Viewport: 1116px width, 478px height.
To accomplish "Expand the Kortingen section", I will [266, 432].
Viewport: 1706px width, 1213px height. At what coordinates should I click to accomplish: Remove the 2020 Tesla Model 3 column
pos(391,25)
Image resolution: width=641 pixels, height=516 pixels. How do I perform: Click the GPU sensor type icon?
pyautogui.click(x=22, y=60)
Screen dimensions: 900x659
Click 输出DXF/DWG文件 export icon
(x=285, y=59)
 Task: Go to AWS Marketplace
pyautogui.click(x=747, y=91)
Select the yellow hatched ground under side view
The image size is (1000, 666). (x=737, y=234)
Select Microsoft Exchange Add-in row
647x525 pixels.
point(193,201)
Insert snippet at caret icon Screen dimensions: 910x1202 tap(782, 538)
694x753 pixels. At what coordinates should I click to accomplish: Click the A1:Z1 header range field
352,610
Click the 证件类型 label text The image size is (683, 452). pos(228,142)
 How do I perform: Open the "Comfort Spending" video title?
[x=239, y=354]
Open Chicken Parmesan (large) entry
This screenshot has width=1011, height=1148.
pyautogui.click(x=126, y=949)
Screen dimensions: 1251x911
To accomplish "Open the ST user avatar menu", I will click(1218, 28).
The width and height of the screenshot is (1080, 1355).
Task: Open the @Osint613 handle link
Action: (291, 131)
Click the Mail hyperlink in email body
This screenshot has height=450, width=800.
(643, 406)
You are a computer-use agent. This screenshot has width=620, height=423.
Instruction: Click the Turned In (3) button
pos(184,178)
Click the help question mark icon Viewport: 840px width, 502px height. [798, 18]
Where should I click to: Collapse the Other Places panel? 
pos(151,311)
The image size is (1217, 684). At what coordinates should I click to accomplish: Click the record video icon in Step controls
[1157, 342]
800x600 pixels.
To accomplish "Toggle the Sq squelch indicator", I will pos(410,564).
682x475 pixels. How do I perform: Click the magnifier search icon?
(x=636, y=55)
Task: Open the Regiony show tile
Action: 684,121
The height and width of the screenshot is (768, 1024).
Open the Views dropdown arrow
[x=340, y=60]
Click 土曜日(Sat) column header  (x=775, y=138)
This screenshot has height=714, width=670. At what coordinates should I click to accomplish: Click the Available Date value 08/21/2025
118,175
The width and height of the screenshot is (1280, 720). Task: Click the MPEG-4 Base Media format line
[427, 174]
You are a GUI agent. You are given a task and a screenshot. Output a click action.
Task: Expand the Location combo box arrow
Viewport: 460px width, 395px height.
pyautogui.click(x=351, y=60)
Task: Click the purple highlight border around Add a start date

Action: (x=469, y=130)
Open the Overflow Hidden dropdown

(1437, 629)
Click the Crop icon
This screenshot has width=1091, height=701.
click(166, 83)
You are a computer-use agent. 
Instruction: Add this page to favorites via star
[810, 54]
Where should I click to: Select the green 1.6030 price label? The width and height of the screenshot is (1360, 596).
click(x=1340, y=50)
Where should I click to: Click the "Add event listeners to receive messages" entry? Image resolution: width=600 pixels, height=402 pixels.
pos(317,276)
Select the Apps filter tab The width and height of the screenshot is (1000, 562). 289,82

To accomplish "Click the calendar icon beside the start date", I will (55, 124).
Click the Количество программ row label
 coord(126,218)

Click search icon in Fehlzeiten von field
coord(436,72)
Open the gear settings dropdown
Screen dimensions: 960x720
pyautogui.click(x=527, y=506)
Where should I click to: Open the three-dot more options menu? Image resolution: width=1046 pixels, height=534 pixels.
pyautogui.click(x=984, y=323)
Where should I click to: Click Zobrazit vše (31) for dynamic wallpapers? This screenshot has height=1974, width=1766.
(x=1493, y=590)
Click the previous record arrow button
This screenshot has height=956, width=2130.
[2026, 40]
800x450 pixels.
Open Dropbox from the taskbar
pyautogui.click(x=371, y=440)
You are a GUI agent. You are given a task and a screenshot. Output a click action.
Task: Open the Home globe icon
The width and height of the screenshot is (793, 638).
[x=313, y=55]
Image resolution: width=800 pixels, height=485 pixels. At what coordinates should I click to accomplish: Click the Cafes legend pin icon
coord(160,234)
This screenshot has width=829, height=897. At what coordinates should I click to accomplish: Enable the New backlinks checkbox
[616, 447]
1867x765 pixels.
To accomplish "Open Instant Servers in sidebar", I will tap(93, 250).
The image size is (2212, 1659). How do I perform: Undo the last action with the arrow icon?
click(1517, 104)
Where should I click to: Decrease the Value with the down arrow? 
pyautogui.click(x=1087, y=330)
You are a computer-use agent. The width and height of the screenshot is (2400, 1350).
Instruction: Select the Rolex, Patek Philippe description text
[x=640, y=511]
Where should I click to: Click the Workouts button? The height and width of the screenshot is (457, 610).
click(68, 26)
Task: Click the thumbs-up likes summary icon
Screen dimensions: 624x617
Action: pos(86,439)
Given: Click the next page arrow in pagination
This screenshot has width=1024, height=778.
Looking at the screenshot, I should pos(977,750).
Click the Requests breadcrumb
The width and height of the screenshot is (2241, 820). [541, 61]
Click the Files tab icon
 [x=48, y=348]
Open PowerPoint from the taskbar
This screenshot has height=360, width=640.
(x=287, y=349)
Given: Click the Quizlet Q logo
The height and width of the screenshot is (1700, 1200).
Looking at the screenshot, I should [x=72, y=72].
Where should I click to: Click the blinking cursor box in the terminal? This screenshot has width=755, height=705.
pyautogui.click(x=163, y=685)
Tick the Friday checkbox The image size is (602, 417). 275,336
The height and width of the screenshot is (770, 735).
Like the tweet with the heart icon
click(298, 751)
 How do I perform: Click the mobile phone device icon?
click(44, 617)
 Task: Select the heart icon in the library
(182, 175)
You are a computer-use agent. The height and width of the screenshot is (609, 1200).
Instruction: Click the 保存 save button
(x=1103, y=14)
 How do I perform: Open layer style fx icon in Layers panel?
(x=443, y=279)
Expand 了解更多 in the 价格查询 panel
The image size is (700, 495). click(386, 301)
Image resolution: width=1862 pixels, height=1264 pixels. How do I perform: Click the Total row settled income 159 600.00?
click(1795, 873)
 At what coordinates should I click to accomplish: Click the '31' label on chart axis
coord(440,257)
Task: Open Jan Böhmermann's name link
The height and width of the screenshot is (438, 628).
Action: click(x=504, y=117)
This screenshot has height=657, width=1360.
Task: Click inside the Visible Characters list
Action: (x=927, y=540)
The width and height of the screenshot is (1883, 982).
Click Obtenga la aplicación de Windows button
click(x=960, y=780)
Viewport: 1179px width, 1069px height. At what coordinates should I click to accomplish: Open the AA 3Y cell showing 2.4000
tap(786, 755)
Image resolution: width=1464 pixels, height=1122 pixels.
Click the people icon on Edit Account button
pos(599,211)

++++++++++

**What to work on**
Return the listing word for word.

**Response to this task**
Viewport: 1116px width, 478px height.
To accomplish "Expand the Kortingen section", I will [266, 432].
Viewport: 1706px width, 1213px height. At what coordinates should I click to accomplish: Remove the 2020 Tesla Model 3 column
pos(391,25)
Image resolution: width=641 pixels, height=516 pixels. How do I perform: Click the GPU sensor type icon?
pyautogui.click(x=22, y=60)
Screen dimensions: 900x659
Click 输出DXF/DWG文件 export icon
(x=285, y=59)
 Task: Go to AWS Marketplace
pyautogui.click(x=747, y=91)
Select the yellow hatched ground under side view
The image size is (1000, 666). (x=737, y=234)
Select Microsoft Exchange Add-in row
647x525 pixels.
point(193,201)
Insert snippet at caret icon Screen dimensions: 910x1202 tap(782, 538)
694x753 pixels. At what coordinates should I click to accomplish: Click the A1:Z1 header range field
352,610
Click the 证件类型 label text The image size is (683, 452). pos(228,142)
 How do I perform: Open the "Comfort Spending" video title?
[x=239, y=354]
Open Chicken Parmesan (large) entry
This screenshot has width=1011, height=1148.
pyautogui.click(x=126, y=949)
Screen dimensions: 1251x911
To accomplish "Open the ST user avatar menu", I will click(1218, 28).
The width and height of the screenshot is (1080, 1355).
Task: Open the @Osint613 handle link
Action: (291, 131)
Click the Mail hyperlink in email body
This screenshot has height=450, width=800.
(643, 406)
You are a computer-use agent. This screenshot has width=620, height=423.
Instruction: Click the Turned In (3) button
pos(184,178)
Click the help question mark icon Viewport: 840px width, 502px height. [798, 18]
Where should I click to: Collapse the Other Places panel? 
pos(151,311)
The image size is (1217, 684). At what coordinates should I click to accomplish: Click the record video icon in Step controls
[1157, 342]
800x600 pixels.
To accomplish "Toggle the Sq squelch indicator", I will pos(410,564).
682x475 pixels. How do I perform: Click the magnifier search icon?
(x=636, y=55)
Task: Open the Regiony show tile
Action: 684,121
The height and width of the screenshot is (768, 1024).
Open the Views dropdown arrow
[x=340, y=60]
Click 土曜日(Sat) column header  (x=775, y=138)
This screenshot has height=714, width=670. At what coordinates should I click to accomplish: Click the Available Date value 08/21/2025
118,175
The width and height of the screenshot is (1280, 720). Task: Click the MPEG-4 Base Media format line
[427, 174]
You are a GUI agent. You are given a task and a screenshot. Output a click action.
Task: Expand the Location combo box arrow
Viewport: 460px width, 395px height.
pyautogui.click(x=351, y=60)
Task: Click the purple highlight border around Add a start date

Action: (x=469, y=130)
Open the Overflow Hidden dropdown

(1437, 629)
Click the Crop icon
This screenshot has width=1091, height=701.
click(166, 83)
You are a computer-use agent. 
Instruction: Add this page to favorites via star
[810, 54]
Where should I click to: Select the green 1.6030 price label? The width and height of the screenshot is (1360, 596).
click(x=1340, y=50)
Where should I click to: Click the "Add event listeners to receive messages" entry? Image resolution: width=600 pixels, height=402 pixels.
pos(317,276)
Select the Apps filter tab The width and height of the screenshot is (1000, 562). 289,82

To accomplish "Click the calendar icon beside the start date", I will (55, 124).
Click the Количество программ row label
 coord(126,218)

Click search icon in Fehlzeiten von field
coord(436,72)
Open the gear settings dropdown
Screen dimensions: 960x720
pyautogui.click(x=527, y=506)
Where should I click to: Open the three-dot more options menu? Image resolution: width=1046 pixels, height=534 pixels.
pyautogui.click(x=984, y=323)
Where should I click to: Click Zobrazit vše (31) for dynamic wallpapers? This screenshot has height=1974, width=1766.
(x=1493, y=590)
Click the previous record arrow button
This screenshot has height=956, width=2130.
[2026, 40]
800x450 pixels.
Open Dropbox from the taskbar
pyautogui.click(x=371, y=440)
You are a GUI agent. You are given a task and a screenshot. Output a click action.
Task: Open the Home globe icon
The width and height of the screenshot is (793, 638).
[x=313, y=55]
Image resolution: width=800 pixels, height=485 pixels. At what coordinates should I click to accomplish: Click the Cafes legend pin icon
coord(160,234)
This screenshot has width=829, height=897. At what coordinates should I click to accomplish: Enable the New backlinks checkbox
[616, 447]
1867x765 pixels.
To accomplish "Open Instant Servers in sidebar", I will tap(93, 250).
The image size is (2212, 1659). How do I perform: Undo the last action with the arrow icon?
click(1517, 104)
Where should I click to: Decrease the Value with the down arrow? 
pyautogui.click(x=1087, y=330)
You are a computer-use agent. The width and height of the screenshot is (2400, 1350).
Instruction: Select the Rolex, Patek Philippe description text
[x=640, y=511]
Where should I click to: Click the Workouts button? The height and width of the screenshot is (457, 610).
click(68, 26)
Task: Click the thumbs-up likes summary icon
Screen dimensions: 624x617
Action: pos(86,439)
Given: Click the next page arrow in pagination
This screenshot has width=1024, height=778.
Looking at the screenshot, I should pos(977,750).
Click the Requests breadcrumb
The width and height of the screenshot is (2241, 820). [541, 61]
Click the Files tab icon
 [x=48, y=348]
Open PowerPoint from the taskbar
This screenshot has height=360, width=640.
(x=287, y=349)
Given: Click the Quizlet Q logo
The height and width of the screenshot is (1700, 1200).
Looking at the screenshot, I should [x=72, y=72].
Where should I click to: Click the blinking cursor box in the terminal? This screenshot has width=755, height=705.
pyautogui.click(x=163, y=685)
Tick the Friday checkbox The image size is (602, 417). 275,336
The height and width of the screenshot is (770, 735).
Like the tweet with the heart icon
click(298, 751)
 How do I perform: Click the mobile phone device icon?
click(44, 617)
 Task: Select the heart icon in the library
(182, 175)
You are a computer-use agent. The height and width of the screenshot is (609, 1200).
Instruction: Click the 保存 save button
(x=1103, y=14)
 How do I perform: Open layer style fx icon in Layers panel?
(x=443, y=279)
Expand 了解更多 in the 价格查询 panel
The image size is (700, 495). click(386, 301)
Image resolution: width=1862 pixels, height=1264 pixels. How do I perform: Click the Total row settled income 159 600.00?
click(1795, 873)
 At what coordinates should I click to accomplish: Click the '31' label on chart axis
coord(440,257)
Task: Open Jan Böhmermann's name link
The height and width of the screenshot is (438, 628).
Action: click(x=504, y=117)
This screenshot has height=657, width=1360.
Task: Click inside the Visible Characters list
Action: (x=927, y=540)
The width and height of the screenshot is (1883, 982).
Click Obtenga la aplicación de Windows button
click(x=960, y=780)
Viewport: 1179px width, 1069px height. At what coordinates should I click to accomplish: Open the AA 3Y cell showing 2.4000
tap(786, 755)
Image resolution: width=1464 pixels, height=1122 pixels.
Click the people icon on Edit Account button
pos(599,211)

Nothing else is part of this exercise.